Delegasi saya membagikan pandangan yang disampaikan dalam laporan terbaru Sekretaris Jenderal mengenai topic ini bahwa tantangan pokok dalam agenda pembangunan pasca 2015 adalah menjamin bahwa globalisasi menguntungkan semua orang. Delegasi saya secara berkeadilan membagikan pandangan bahwa kita perlu untuk memperkuat multilateralisme untuk membantu mencapai tujuan ini dan menangani risiko-risiko yang beragam dan menghubungkan tantangan-tantangan yang diasosiasikan dengan globalisasi.

Laporan Sekretaris Jenderal menyoroti keuntungan luar biasa yang dapat diperoleh dari globalisasi, tetapi juga ketidaksetaraan globalisasi yang meluas. Ketika globalisasi membawa orang-orang sebagai rekan yang setara, globalisasi menciptakan hasil yang saling menguntungkan, sebuah rekanan yang bersifat win-win bagi semua. Jika tidak, globalisasi menimbulkan ketidaksetaraan dan marginalisasi yang semakin besar, eksploitasi, dan ketidakadilan. Benarlah, dengan segala daya upaya manusia, globalisasi berdampak baik atau buruk, bergantung pada etika dan kebijakan yang mendasarinya dan kemudian mengendalikan prosesnya.

Bapak Ketua Sidang,

Delegasi saya beharap untuk menggarisbawahi dua isu di dalam konteks globalisasi dan interdependensi (saling ketergantungan), yaitu peran budaya dan fenomena migrasi.

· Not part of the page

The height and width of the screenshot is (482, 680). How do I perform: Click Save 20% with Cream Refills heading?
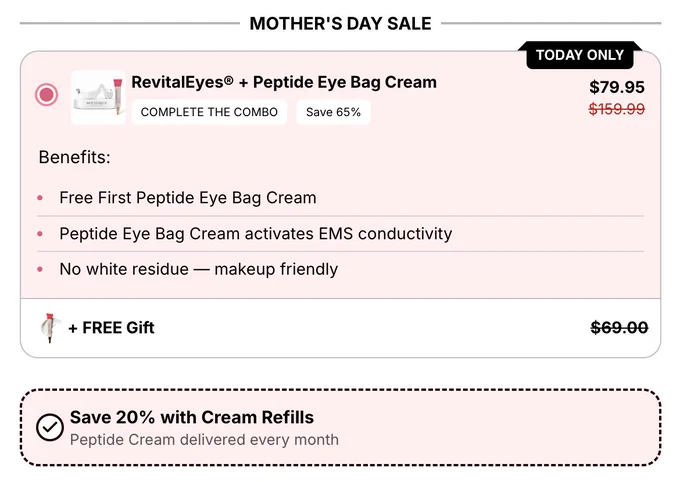[x=192, y=417]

1.  Laporan Sekretaris Jenderal mengenai Budaya dan Pembangunan Berkelanjutan menginformasikan kepada kita bahwa budaya adalah penggerak utama dalam globalisasi dan interdependensi. Turisme budaya mencatat 40% dari penghasilan turisme yang bertumbuh pesat. Lebih lanjut, kekuatannya untuk memobilisasi tidak hanya dapat diukur berdasarkan istilah ekonomi, tetapi juga keuntungan tak berwujud (intangible) dan non-uang. Turisme budaya memperluas cakrawala kita dan memperdalam pengetahuan kita mengenai bangsa-bangsa dan tempat-tempat, memajukan saling pengertian antarbangsa, memajukan inklusivitas dan keberakaran (rootedness), mendorong pelestarian warisan budaya dan tradisi, memperkuat kreativitas dan inovasi, mengendalikan *gentrifikasi di dalam kota-kota, memajukan kesadaran akan kebutuhan perlindungan keajaiban alam. Singkatnya, budaya merupakan wahana utama untuk mengekspresikan dan berbagi kemanusiaan kita. Sangatlah penting jika pengembangan manusia yang otentik merupakan tujuan akhir aktivitas ekonomi dan pembangunan.  

Maka dari itu, delegasi saya percaya bahwa mangingat semua keuntungan dan nilai budaya ini, kita seharusnya tidak menguranginya hingga sampai pada pertukaran pasar. Di satu sisi, kegiatan ekonomi, mengikuti kelangkaan yang logis, sebagaimana kelangkaan menuntut ketersediaan yang lebih besar. Di sisi lain, budaya datang dari logika keberlimpahan. Ketika kita mengatakan budaya, kita melihat keindahan, dan keindahan, dalam definisi metafisiknya, tidak lain merupakan keberlimpahan luar biasa dari apa yang benar dan baik. Budaya tidaklah dimaksudkan untuk dimiliki secara pribadi atau menjadi eksklusif, tetapi untuk dibagikan dan untuk didialogkan dengan budaya lainnya. Budaya sebuah masyarakat merupakan anugerah mereka bagi kebaikan bersama, karena merupakan ungkapan kemanusiaan mereka, dan melalui budaya kita dapat masuk ke dalam dialog yang sejati karena ia berbicara kepada kemanusiaan kita bersama.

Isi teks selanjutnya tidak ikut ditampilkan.